Lanthanide based resonance energy transfer (LRET) between Ce-doped LaPO₄ nanorods and coumarin 440 dye

Abstract

Here, we demonstrate an efficient lanthanide based resonance energy transfer (LRET) between Ce-doped LaPO₄ nanorods and coumarin 440 dye using steady state and time resolved spectroscopy. Water dispersible stable colloidal Ce-doped LaPO₄ nanorods are synthesized via a facile aqueous route using a capping reagent 6-amino hexanoic acid (AHA). XRD and TEM analysis confirm the formation of uniform and discrete Ce-doped LaPO₄ nanorods, having a tetragonal phase. FTIR analysis confirms that the surfaces of Ce-doped LaPO₄ nanorods are functionalized with AHA. From zeta potential analysis, it is confirmed that the positively charged nanorods are attached to the negatively charged dye molecules electrostatically. Analysis suggests that both dynamic (1.04 × 10⁴ M^-1) and static quenching (3.3 × 10² M^-1) processes occur in this assembled system. The prepared nanorods show an emission quantum yield of 10.2% and a long fluorescence lifetime (24.9 ns). The spectral overlap of the Ce³⁺ emission with the absorption of coumarin 440 dye molecules enables an efficient energy transfer from Ce-doped LaPO₄ nanorods to coumarin 440 dye.

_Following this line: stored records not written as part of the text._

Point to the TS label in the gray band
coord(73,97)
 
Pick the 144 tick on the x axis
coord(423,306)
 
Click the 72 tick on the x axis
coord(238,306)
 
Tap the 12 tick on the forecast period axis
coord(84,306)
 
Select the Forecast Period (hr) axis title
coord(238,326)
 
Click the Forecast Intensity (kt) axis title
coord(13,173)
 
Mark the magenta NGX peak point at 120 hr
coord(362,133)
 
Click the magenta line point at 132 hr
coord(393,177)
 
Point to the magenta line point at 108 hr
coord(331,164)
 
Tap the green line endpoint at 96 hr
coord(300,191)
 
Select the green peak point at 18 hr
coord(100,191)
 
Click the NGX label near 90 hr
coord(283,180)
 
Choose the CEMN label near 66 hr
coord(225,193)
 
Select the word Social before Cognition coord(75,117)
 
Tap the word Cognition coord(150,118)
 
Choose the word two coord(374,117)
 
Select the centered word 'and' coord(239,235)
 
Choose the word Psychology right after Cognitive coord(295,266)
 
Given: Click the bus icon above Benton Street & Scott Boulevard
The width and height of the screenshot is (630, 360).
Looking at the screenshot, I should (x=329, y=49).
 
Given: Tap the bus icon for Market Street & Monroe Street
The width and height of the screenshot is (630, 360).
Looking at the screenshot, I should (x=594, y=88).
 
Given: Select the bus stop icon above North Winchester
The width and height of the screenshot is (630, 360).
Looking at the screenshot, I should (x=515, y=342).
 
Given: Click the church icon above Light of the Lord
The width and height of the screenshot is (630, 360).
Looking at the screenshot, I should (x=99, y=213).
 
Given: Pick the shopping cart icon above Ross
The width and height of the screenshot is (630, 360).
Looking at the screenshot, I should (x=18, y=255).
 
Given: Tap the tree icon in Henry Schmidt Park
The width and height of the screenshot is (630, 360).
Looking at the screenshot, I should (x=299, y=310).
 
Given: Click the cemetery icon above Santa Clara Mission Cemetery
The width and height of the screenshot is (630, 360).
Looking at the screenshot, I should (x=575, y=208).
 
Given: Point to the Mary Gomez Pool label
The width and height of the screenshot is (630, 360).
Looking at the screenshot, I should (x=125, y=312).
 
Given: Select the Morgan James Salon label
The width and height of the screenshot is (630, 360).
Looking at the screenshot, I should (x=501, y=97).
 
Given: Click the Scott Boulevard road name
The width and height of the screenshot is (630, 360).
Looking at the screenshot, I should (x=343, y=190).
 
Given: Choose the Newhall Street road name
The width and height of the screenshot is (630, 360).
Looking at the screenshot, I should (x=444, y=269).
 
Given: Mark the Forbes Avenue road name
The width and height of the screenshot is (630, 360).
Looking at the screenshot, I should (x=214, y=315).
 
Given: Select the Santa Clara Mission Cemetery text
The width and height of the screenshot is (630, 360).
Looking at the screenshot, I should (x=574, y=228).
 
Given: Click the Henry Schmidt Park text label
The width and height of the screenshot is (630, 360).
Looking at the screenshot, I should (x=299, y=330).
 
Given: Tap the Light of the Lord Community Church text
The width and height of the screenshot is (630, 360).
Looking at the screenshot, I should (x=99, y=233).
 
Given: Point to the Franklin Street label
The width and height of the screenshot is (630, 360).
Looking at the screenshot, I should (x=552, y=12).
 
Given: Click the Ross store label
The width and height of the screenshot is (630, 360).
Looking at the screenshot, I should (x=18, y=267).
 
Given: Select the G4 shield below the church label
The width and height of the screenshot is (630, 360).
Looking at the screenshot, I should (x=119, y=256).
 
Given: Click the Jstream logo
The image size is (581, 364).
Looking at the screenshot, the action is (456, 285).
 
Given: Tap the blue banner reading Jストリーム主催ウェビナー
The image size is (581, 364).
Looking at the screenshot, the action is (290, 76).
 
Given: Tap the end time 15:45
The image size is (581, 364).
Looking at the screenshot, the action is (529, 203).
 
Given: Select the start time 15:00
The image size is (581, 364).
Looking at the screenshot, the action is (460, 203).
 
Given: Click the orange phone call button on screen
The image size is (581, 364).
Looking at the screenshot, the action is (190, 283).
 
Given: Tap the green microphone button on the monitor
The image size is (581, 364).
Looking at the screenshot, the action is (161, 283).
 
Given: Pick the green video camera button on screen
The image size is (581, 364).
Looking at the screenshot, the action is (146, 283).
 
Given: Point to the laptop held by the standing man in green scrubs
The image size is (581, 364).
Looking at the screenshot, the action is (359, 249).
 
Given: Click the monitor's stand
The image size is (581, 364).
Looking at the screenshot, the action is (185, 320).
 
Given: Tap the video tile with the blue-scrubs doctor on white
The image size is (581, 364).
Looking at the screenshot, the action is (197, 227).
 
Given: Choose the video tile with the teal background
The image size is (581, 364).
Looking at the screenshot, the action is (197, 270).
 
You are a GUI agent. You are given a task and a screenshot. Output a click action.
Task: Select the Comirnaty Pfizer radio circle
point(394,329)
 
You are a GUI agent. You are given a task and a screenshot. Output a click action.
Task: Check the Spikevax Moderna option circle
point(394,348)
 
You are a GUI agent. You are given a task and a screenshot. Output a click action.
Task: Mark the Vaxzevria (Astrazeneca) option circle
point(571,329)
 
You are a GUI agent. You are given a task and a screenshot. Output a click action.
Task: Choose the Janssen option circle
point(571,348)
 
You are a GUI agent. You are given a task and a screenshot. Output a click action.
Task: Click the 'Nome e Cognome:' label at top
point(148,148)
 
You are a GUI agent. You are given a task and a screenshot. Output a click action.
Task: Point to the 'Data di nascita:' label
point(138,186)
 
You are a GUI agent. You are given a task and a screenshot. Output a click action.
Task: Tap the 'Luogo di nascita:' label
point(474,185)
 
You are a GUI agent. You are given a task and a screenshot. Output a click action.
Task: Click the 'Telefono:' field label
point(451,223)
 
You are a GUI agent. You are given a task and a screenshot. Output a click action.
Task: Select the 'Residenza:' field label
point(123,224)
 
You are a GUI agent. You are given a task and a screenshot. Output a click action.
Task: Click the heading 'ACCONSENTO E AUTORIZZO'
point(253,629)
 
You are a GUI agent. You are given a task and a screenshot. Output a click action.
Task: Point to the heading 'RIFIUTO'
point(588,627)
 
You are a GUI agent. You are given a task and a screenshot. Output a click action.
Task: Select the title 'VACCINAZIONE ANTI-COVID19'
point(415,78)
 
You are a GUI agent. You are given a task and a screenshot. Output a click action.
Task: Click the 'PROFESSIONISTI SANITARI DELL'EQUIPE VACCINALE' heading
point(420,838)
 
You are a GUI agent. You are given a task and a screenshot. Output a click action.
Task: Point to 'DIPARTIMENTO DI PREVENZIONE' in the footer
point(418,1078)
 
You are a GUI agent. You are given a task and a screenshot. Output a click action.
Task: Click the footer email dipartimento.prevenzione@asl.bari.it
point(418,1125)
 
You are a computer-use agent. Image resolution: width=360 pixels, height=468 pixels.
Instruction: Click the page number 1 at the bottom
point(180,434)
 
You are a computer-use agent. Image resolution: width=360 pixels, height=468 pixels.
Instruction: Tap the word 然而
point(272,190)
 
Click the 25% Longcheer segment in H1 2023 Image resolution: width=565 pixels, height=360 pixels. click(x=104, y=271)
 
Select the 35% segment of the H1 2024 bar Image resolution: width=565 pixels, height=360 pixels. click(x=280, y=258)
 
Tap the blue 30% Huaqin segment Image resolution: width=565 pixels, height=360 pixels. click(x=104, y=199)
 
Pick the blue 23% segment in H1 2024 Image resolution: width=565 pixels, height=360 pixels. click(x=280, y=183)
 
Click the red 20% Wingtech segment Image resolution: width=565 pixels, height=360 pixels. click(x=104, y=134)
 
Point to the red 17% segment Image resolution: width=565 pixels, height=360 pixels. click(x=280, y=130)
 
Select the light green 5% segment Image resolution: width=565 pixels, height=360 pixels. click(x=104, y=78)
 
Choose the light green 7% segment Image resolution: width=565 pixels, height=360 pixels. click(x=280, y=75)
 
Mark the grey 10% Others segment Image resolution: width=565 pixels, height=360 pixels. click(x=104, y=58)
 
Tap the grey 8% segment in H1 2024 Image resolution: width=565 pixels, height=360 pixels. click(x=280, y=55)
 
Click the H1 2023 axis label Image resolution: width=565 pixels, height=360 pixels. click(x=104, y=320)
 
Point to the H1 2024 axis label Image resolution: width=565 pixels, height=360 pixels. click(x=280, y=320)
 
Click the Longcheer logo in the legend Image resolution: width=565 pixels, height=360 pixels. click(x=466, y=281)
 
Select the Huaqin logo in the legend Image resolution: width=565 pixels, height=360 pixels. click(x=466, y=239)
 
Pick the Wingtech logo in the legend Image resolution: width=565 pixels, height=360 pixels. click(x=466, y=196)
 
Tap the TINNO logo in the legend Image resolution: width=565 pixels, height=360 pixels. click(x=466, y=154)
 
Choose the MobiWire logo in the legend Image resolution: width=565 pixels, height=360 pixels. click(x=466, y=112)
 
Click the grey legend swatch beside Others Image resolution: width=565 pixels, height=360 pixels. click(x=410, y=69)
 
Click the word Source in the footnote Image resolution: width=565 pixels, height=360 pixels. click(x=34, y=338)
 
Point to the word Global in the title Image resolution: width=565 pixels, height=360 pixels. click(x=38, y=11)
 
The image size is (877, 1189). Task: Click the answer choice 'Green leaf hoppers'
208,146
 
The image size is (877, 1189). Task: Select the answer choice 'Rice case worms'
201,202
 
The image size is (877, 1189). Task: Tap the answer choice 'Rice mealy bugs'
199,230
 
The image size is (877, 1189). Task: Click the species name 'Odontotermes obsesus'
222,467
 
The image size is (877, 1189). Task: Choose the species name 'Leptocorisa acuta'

The values of the overlap integral and Förster radius are found to be 2.028 × 10¹⁴ M^-1 cm^-1 nm⁴ and 27.02 Å, respectively. The PL quenching and the shortening of the decay time of the donor (Ce-doped LaPO₄ nanorods) confirm the energy transfer (24%) from the nanorods to the dye. Such energy transfer between LaPO₄:Ce nanorods and C-440 dye could pave the way for designing new optical materials for potential applications.